It was dusk. A cold, clean, brisk air wrapped around me as I stared longingly at the San Gabriel Mountains in the horizon, thinking of the Na’vi and the lush moonscape of their Pandora home: where mountains float in the sky, carnivorous flora glows in the dark, hexapodal animals coincide with the land, and erotic 10-foot-tall indigo warrior princesses literally fall out of trees as woodsprites float around like airborne jellyfish.

Standing there, staring, thinking, I was astonished that all I could say to myself was “Wow!”

I’ve been a movie lover my whole life, and I’ve also been guilty on more than one occasion of having a little too much to say. Words have always come easy to me, and my wife has learned to kick me in the shin under the table when I begin to monopolize a conversation at a dinner party. You’d think I would learn to be more concise when I open my mouth, but the chronic bruises on my legs would say otherwise.

But “Wow!”? That was it? That was all I could come up with? That was my entire analysis? Yep. And thinking back, I realize now that those three little letters were more than enough.

James Cameron’s Avatar is as simple as a children’s cautionary tale, as predictable as church on Sundays, as cheesy as swiss on rye – and a masterpiece.

Maybe Jake Sully, Cameron’s paraplegic hero, says it best: “Sometimes your whole life boils down to one insane move.” And the making of Avatar was writer-director-producer James Cameron’s Spruce Goose, his very own Manhattan project, an insane move that might even redefine cinema as we know it.

An explosion of eye-popping spectacle, Avatar marries “performance capture” technology, using cameras that Cameron himself invented, that connects human actors into a CGI world in real time, with state-of-the-art 3-D effects in ways that an audience has never yet seen before.

So, yes, when talking about Avatar, “Wow!” is my mantra.

In case you’re one of the few people in the universe who haven’t seen it, Avatar, which has already claimed the highest gross of all time with 720 million domestically and 2.6 billion worldwide, follows ex-marine Jake Sully at a mining outpost on a moon called Pandora, who is transported into an alien Na’vi body, or avatar, and sent to spy on the aboriginal natives, but he falls in love with the Na’vi princess, Neytiri, ultimately becoming one of the Na’vi and leading the fight against the humans who plan to destroy their land in order to mine the invaluable mineral “Unobtainium”.
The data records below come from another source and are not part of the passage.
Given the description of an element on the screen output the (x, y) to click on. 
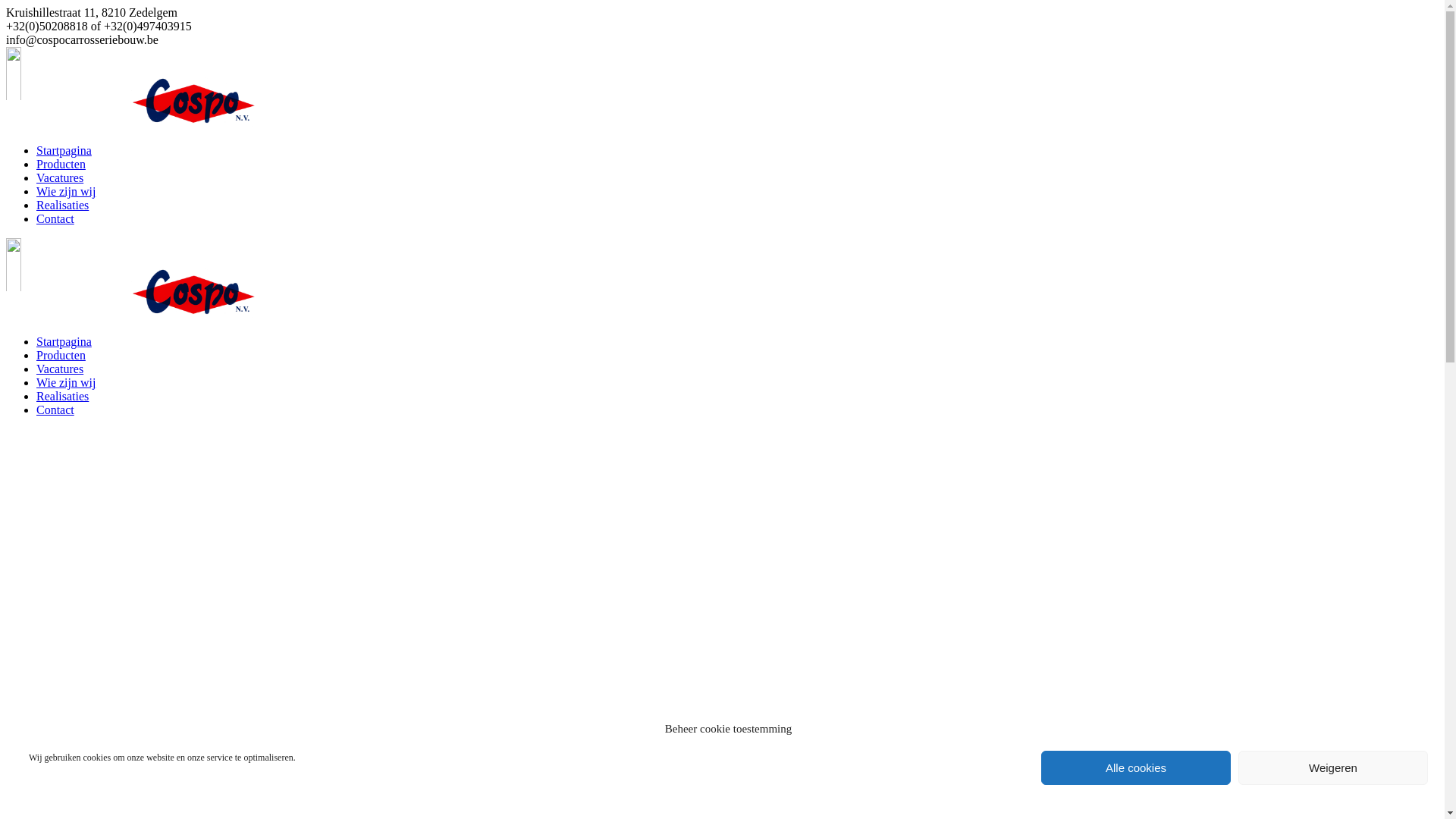
Contact Element type: text (55, 409)
Vacatures Element type: text (59, 177)
Realisaties Element type: text (62, 204)
Producten Element type: text (60, 163)
Ga naar de inhoud Element type: text (5, 5)
Alle cookies Element type: text (1135, 767)
Startpagina Element type: text (63, 341)
Weigeren Element type: text (1332, 767)
Wie zijn wij Element type: text (65, 382)
Contact Element type: text (55, 218)
Producten Element type: text (60, 354)
Wie zijn wij Element type: text (65, 191)
Vacatures Element type: text (59, 368)
Realisaties Element type: text (62, 395)
Startpagina Element type: text (63, 150)
Given the description of an element on the screen output the (x, y) to click on. 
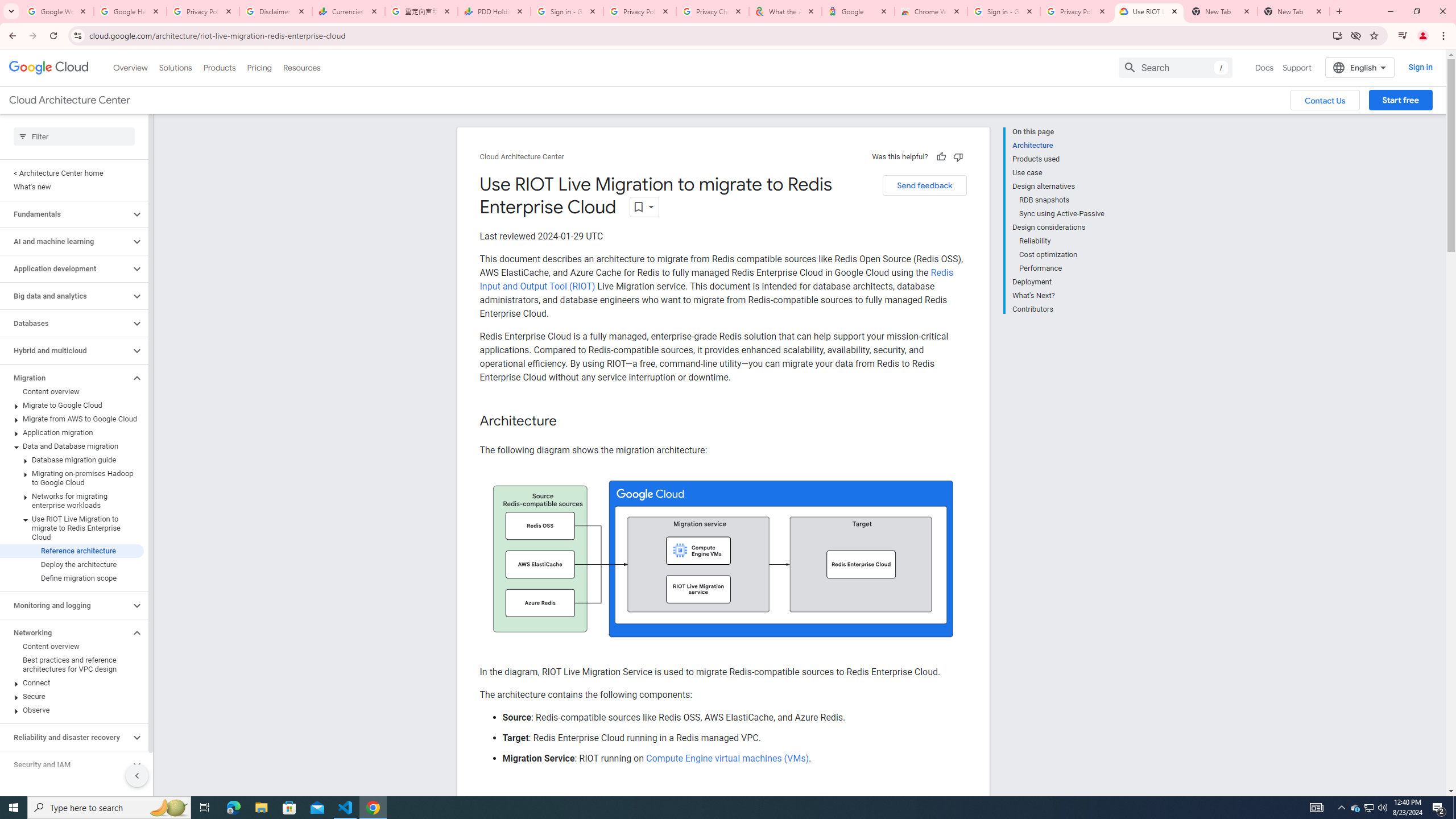
Use case (1058, 172)
Migrate to Google Cloud (72, 404)
Products used (1058, 159)
Networks for migrating enterprise workloads (72, 500)
Open dropdown (643, 206)
Cost optimization (1062, 254)
Not helpful (957, 156)
Fundamentals (64, 214)
Contact Us (1324, 100)
Given the description of an element on the screen output the (x, y) to click on. 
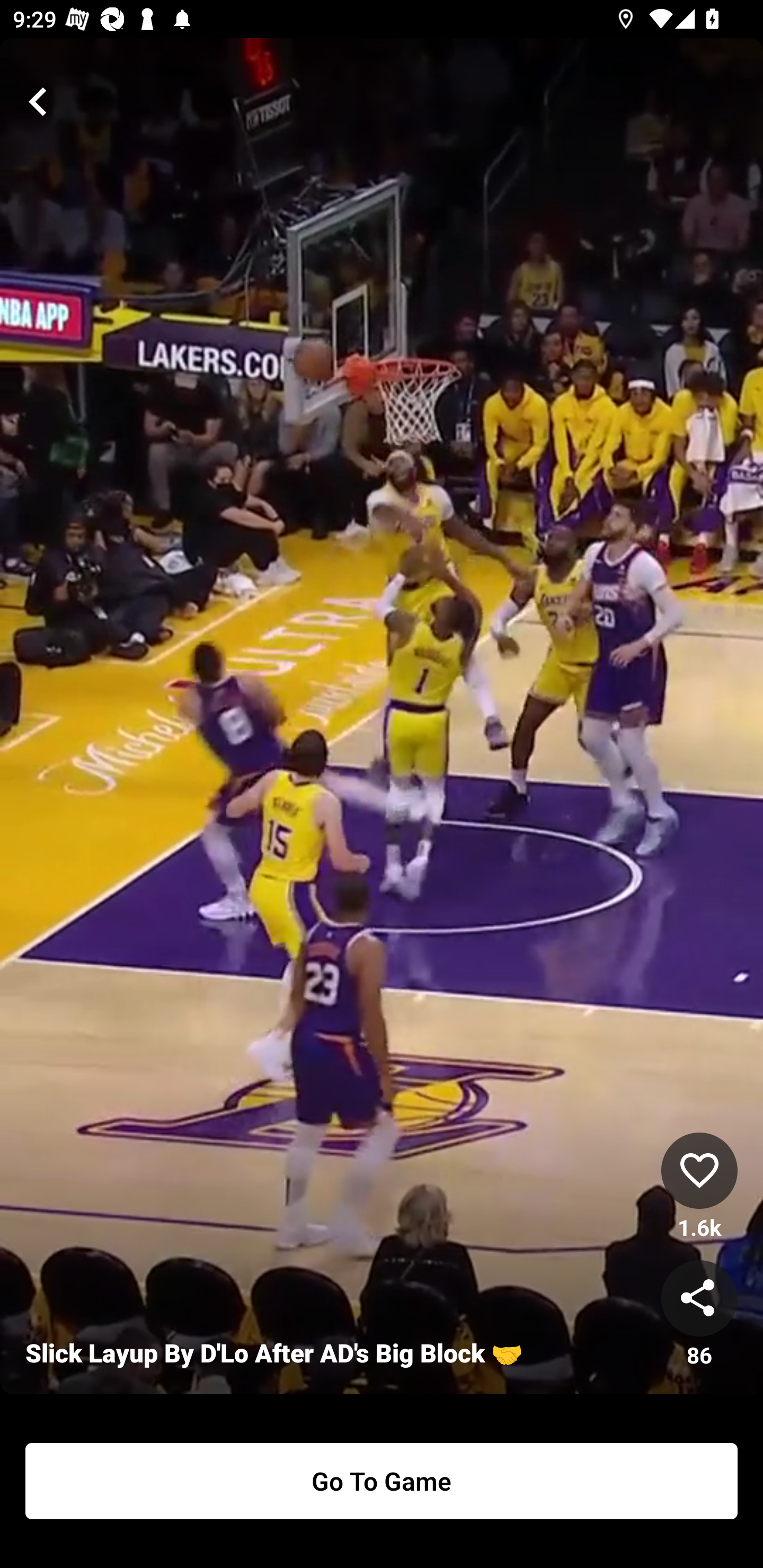
close (38, 101)
like 1.6k 1615 Likes (699, 1186)
share 86 86 Shares (699, 1314)
Go To Game (381, 1480)
Given the description of an element on the screen output the (x, y) to click on. 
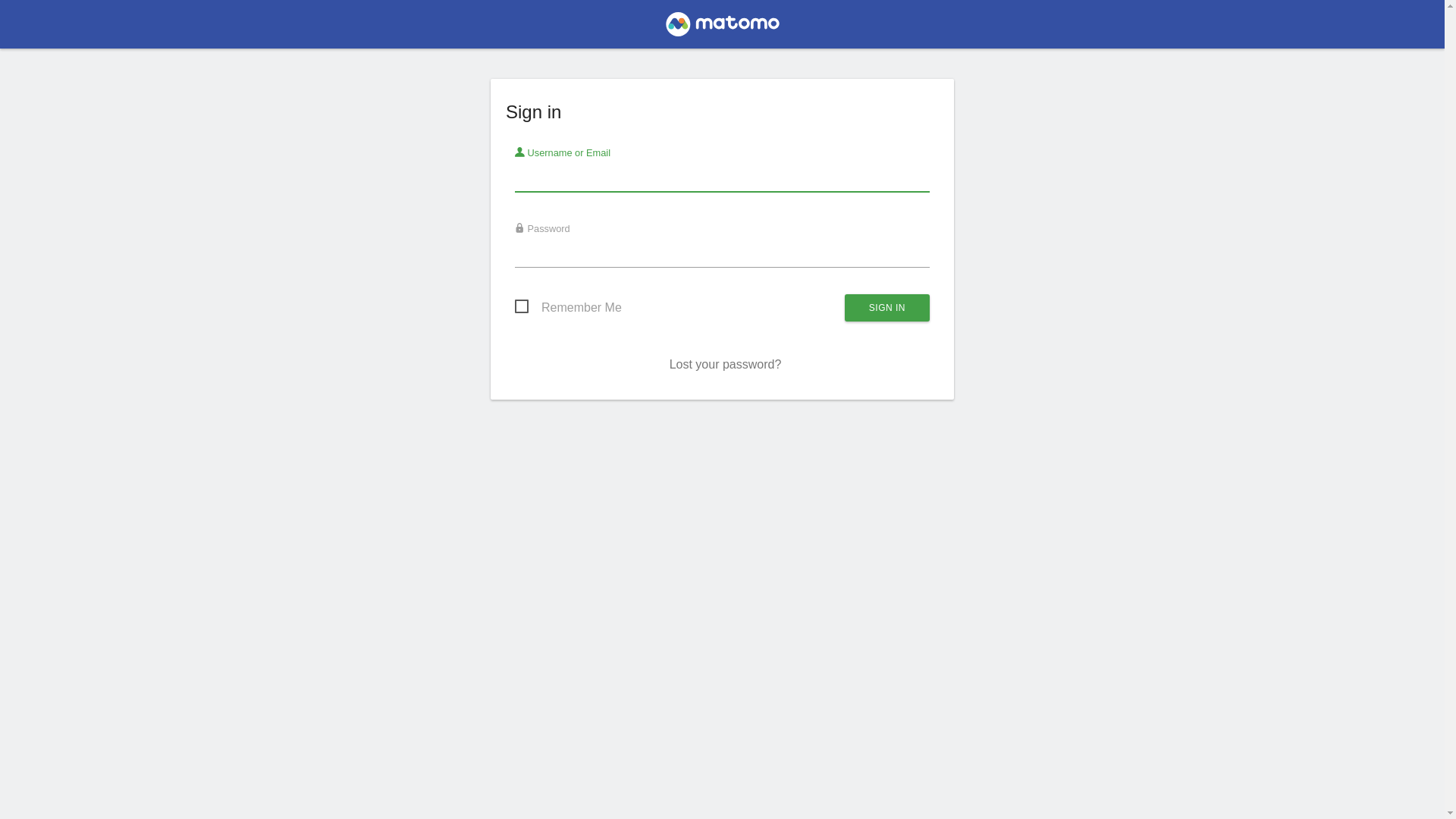
Sign in Element type: text (886, 307)
Matomo # free/libre analytics platform Element type: hover (722, 27)
Lost your password? Element type: text (725, 363)
Given the description of an element on the screen output the (x, y) to click on. 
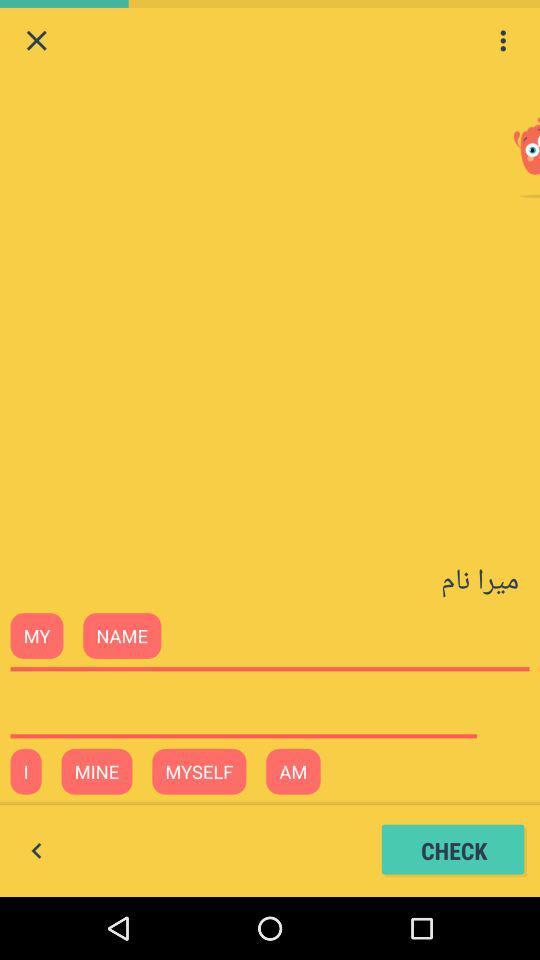
click on i beside mine at the bottom of the web page (26, 771)
click on the option check (454, 850)
click on the text am (293, 771)
Given the description of an element on the screen output the (x, y) to click on. 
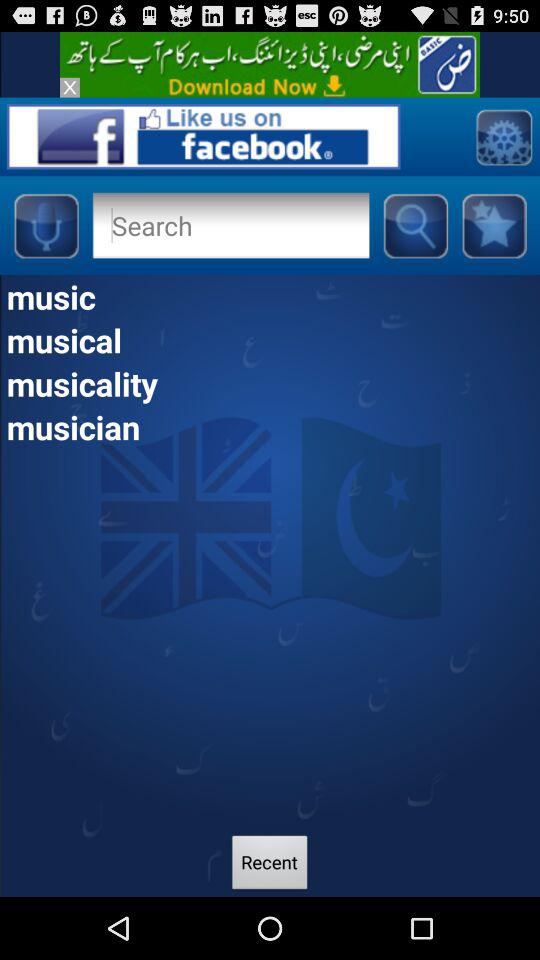
select item above musical (270, 296)
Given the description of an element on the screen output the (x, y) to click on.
But what about the naysayers that argue that we’ve seen this story before, that Cameron is a thief and a hack?

Sure, we’ve seen it before… a lot. It’s the 17th century tale of captured explorer Captain John Smith, who lives among the Native Americans and falls in love with the princess Pocahontas. It’s the post-American Civil War epic of Lt. John Dunbar, who is stationed on the western frontier, is accepted into the local Sioux tribe, and falls for the beautiful “Stands With a Fist”, ultimately fighting against the white man to help protect the natives he now calls his people.

And because we’ve see this story before, because it has a proven track record, because, simply put, it works on every level is precisely why Avatar has been so successful.

George Lucas, when asked about Star Wars, said, “A special effect is a tool, a means of telling a story. A special effect without a story is a pretty boring thing.”

And Avatar, even without the special effects, is definitely not a boring thing. The audience is involved; we hope and we fear Jake Sully will do the right thing, that Neytiri will take him back, that Col. Quaritch will get his just deserts, and the Na’vi will overcome their oppressors and be victorious.

So what if it’s the same old story? “One life ends; another begins,” explains Jake. Stories work the same way. The root of all the best stories are simple, and that’s why they continue to live on. They are reincarnated by wearing a new costume. The technology Cameron utilized to present Avatar’s world is just that: another costume, and a really cool one.

So it shouldn’t matter whether it’s the British Empire exploring The New World, American’s expansion into The Western Frontier, or a military mining corporation on the moon of Pandora in the year 2154. We will see this story again. We can count on it. Let’s just hope it’s wearing some new attire.

Consider Romeo and Juliet. How many times have we seen that story? Romeo and Juliet during the Gold Rush, Romeo and Juliet in the Mariana Trench, Romeo and Juliet on Mars… and what about Titanic, Cameron’s last record breaking film? Could it be Romeo and Juliet on a doomed Olympic-class passenger liner crossing the Atlantic? Maybe so. But does that mean Cameron is guilty of plagiarism? Shakespeare penned the story of the two young “star-cross’d lovers” over five centuries ago, but the plot stretches back to antiquity. Based on an Italian tale, translated into verse and retold in prose over the years, Shakespeare merely borrowed from what was told in the past, developed supporting characters, and expanded the plot. So should we call arguably the greatest writer of all time a story bandit as well?

No. Shakespeare was a smart writer and a tremendous tale teller. He understood, just as James Cameron does, that the oldest stories are everlasting because they are the simplest-seeming ones. The stories that are immortal – The Wizard of Oz, Don Quixote, Huckleberry Finn – are all the same: a brave, but flawed hero, on a quest with colorful people and places, struggling to overcome obstacles, ultimately discovering one of life’s simple and universal truths.

Clearly, Avatar is a very old story wearing a spectacular new costume, and it’s that costume that lives and breathes the “Wow” factor: a technological milestone that very well may change the way we go and see the movies. Birth of the Nation introduced the language of shots and editing, The Jazz Singer brought us the “talkies”, Citizen Kane advanced photographic style and nonlinear storytelling, Star Wars unleashed the big studio blockbuster and a new generation of special effects. Will Avatar be the next on the list to redefine the movie experience as we know it?

Only the future will tell, but many are already sold. As one fan put it, “Avatar is the first film of the rest of your life.”